Records for the exercise ->

-----

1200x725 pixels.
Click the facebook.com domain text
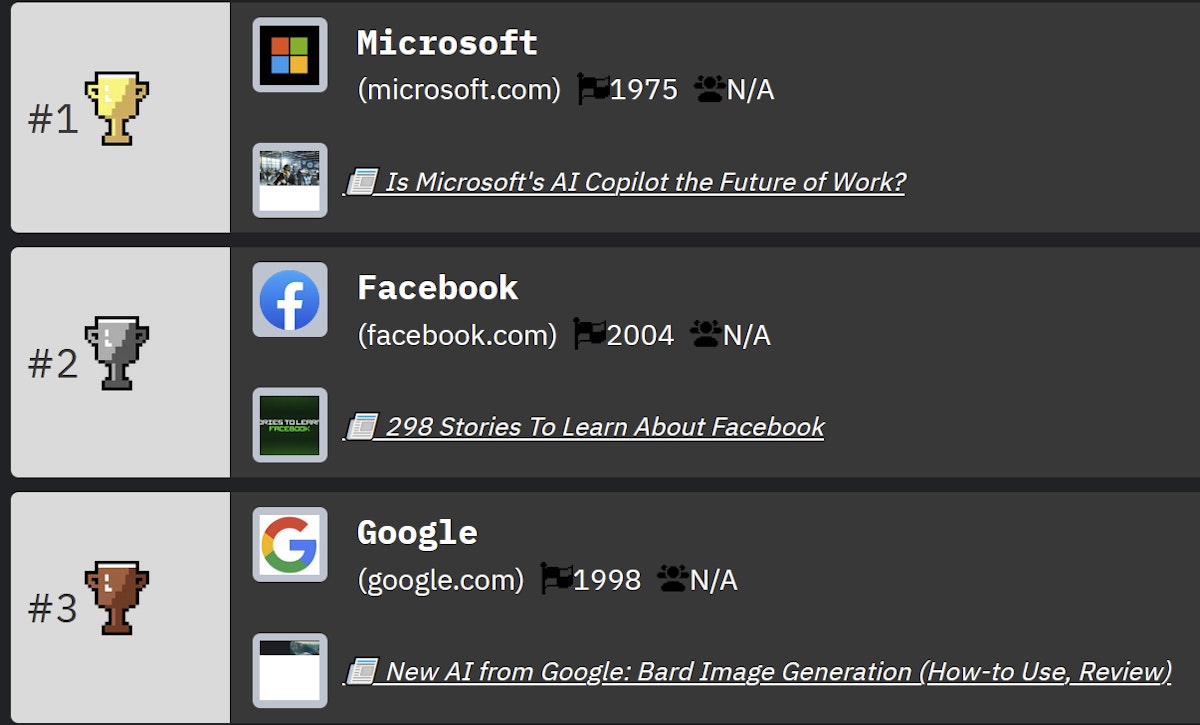tap(457, 335)
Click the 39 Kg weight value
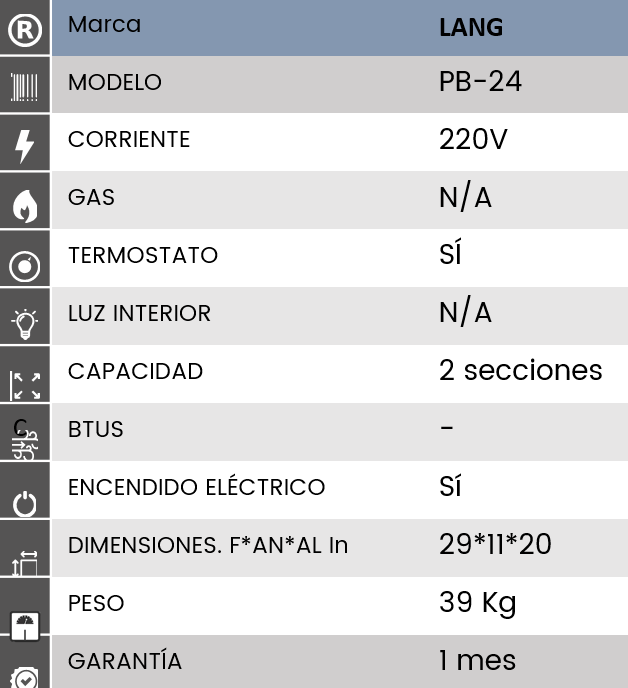Screen dimensions: 628x688 [477, 603]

-----

What you will do -> Gather every line of the data above that contains the word "Click" and copy each one in full.

Written response ->
Click the facebook.com domain text
Click the 39 Kg weight value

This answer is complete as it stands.